Records for the exercise =>

◇ ◇ ◇

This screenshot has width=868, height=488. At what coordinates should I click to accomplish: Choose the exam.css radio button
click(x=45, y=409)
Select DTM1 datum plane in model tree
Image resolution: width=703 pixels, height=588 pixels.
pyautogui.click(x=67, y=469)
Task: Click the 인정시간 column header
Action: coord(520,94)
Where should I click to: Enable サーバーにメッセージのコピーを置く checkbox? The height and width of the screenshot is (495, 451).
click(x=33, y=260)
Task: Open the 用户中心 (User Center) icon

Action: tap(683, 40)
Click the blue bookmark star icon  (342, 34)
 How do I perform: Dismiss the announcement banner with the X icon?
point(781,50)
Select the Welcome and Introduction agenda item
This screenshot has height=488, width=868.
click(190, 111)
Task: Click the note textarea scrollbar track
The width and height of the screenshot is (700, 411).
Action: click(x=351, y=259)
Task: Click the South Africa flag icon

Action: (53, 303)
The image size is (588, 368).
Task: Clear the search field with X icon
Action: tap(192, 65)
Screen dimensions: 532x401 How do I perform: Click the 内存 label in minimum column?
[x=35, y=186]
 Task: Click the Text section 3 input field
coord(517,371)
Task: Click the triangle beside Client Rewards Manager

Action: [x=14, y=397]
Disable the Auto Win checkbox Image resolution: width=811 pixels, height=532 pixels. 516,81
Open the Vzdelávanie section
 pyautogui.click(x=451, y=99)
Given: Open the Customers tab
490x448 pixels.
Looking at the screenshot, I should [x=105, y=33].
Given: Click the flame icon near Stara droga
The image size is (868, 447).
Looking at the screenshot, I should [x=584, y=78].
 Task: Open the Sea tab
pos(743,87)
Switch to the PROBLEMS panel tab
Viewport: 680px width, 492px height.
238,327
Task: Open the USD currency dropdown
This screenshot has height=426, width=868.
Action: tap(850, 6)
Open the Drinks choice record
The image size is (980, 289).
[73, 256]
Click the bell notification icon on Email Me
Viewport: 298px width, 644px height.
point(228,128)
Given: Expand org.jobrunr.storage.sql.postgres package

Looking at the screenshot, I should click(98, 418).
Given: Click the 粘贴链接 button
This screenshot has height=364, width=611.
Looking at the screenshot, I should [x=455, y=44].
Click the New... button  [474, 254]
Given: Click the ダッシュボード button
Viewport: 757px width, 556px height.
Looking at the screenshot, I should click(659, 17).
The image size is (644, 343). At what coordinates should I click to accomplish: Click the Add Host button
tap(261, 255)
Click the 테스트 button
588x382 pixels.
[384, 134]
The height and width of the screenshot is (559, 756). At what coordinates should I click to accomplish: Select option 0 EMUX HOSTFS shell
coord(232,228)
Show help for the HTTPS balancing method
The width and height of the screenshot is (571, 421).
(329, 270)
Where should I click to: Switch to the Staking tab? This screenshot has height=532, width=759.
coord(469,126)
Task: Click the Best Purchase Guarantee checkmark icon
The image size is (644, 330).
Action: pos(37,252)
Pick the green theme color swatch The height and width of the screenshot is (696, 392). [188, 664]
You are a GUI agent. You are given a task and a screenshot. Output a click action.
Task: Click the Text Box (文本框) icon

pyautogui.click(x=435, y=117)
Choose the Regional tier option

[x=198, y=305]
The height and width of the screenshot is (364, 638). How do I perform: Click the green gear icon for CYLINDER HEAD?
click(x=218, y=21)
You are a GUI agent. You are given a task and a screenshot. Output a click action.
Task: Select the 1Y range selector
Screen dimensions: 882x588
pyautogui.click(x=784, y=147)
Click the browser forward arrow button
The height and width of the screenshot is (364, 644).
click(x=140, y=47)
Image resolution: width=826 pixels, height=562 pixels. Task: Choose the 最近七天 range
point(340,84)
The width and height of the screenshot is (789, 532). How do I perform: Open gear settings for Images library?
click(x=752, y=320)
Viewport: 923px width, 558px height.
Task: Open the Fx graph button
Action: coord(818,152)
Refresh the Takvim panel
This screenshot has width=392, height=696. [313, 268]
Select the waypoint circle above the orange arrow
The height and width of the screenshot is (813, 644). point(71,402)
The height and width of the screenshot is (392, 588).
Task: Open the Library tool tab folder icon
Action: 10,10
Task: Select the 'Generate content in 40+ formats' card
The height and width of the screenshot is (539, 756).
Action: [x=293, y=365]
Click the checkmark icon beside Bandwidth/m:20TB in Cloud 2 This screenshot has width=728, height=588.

◇ ◇ ◇

What the task asks => Lines in the material above that include the string "checkmark" should be listed.

Task solution =>
Task: Click the Best Purchase Guarantee checkmark icon
Click the checkmark icon beside Bandwidth/m:20TB in Cloud 2 This screenshot has width=728, height=588.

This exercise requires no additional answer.